§ **The problem**
Find each row that contains the word "perform" and copy those rows.

§ **Dataset content**
════════════════════

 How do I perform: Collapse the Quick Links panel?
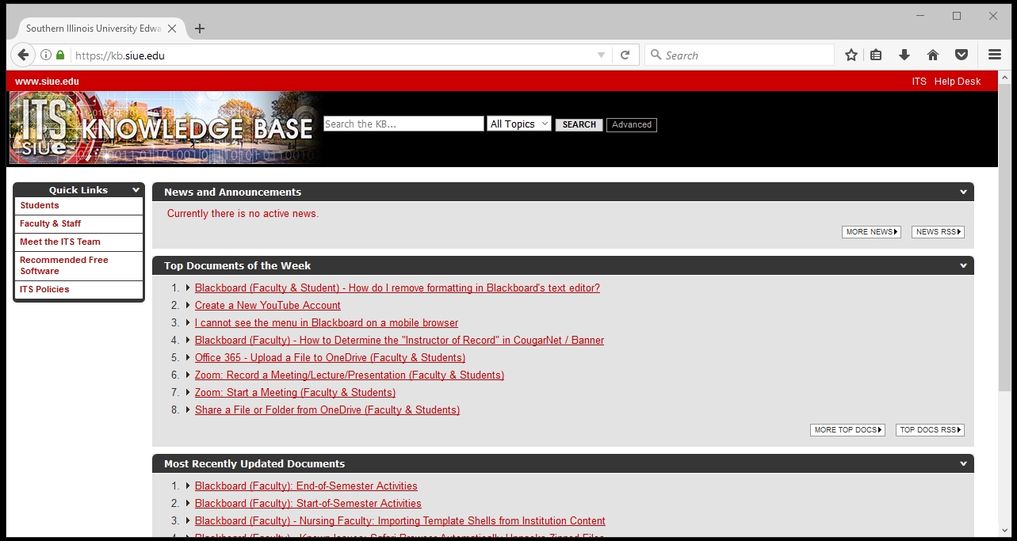pyautogui.click(x=136, y=190)
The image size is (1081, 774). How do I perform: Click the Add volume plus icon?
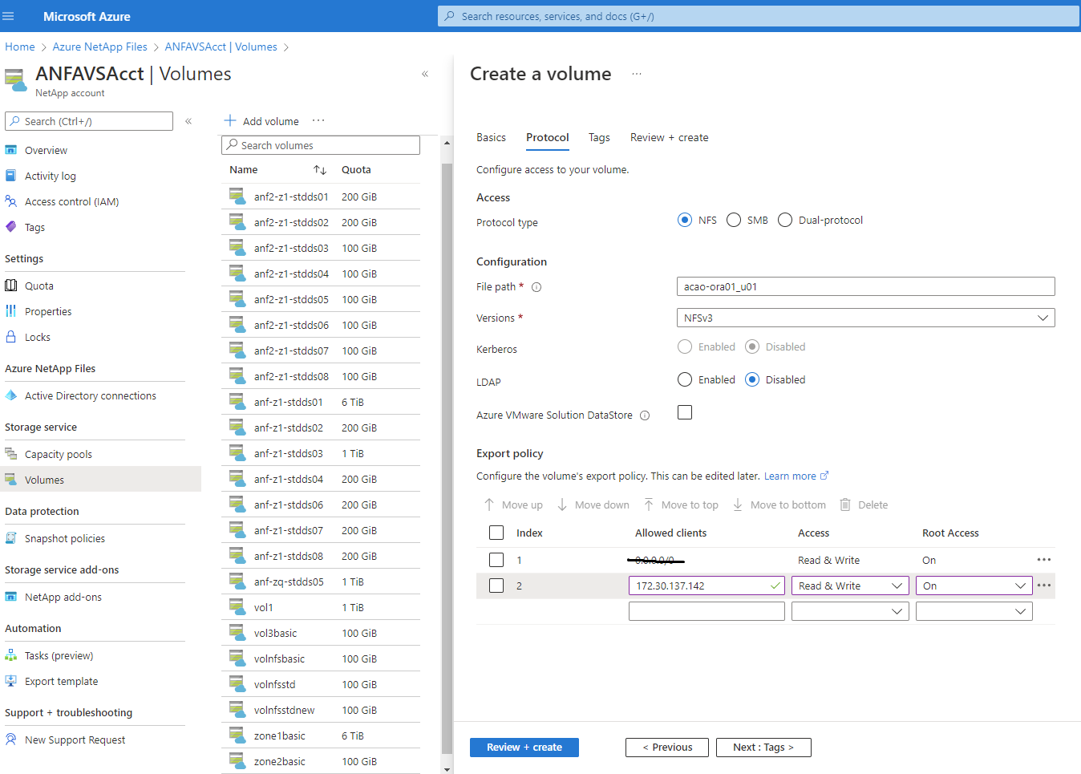[x=230, y=120]
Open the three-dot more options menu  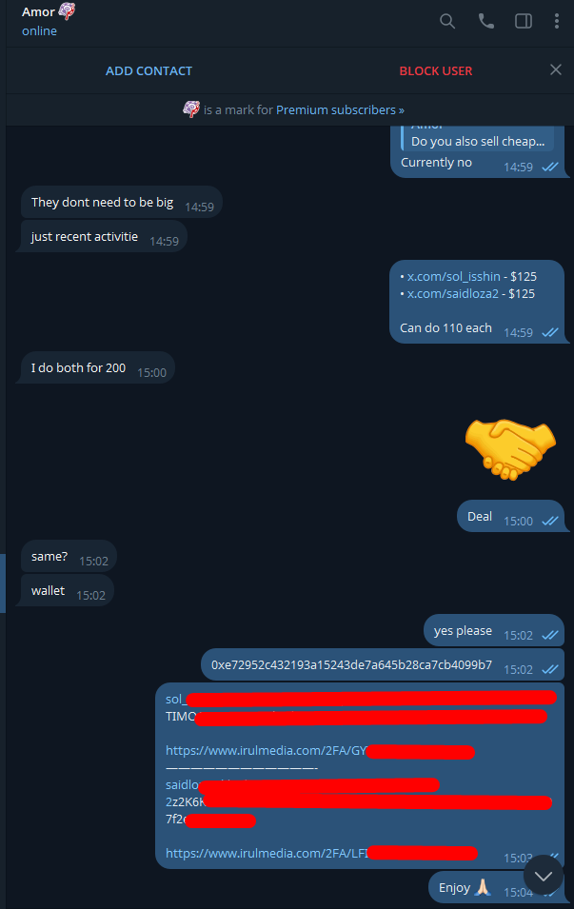tap(557, 22)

════════════════════

§ **Output for this task**
 How do I perform: Collapse the Quick Links panel?
The image size is (1081, 774). How do I perform: Click the Add volume plus icon?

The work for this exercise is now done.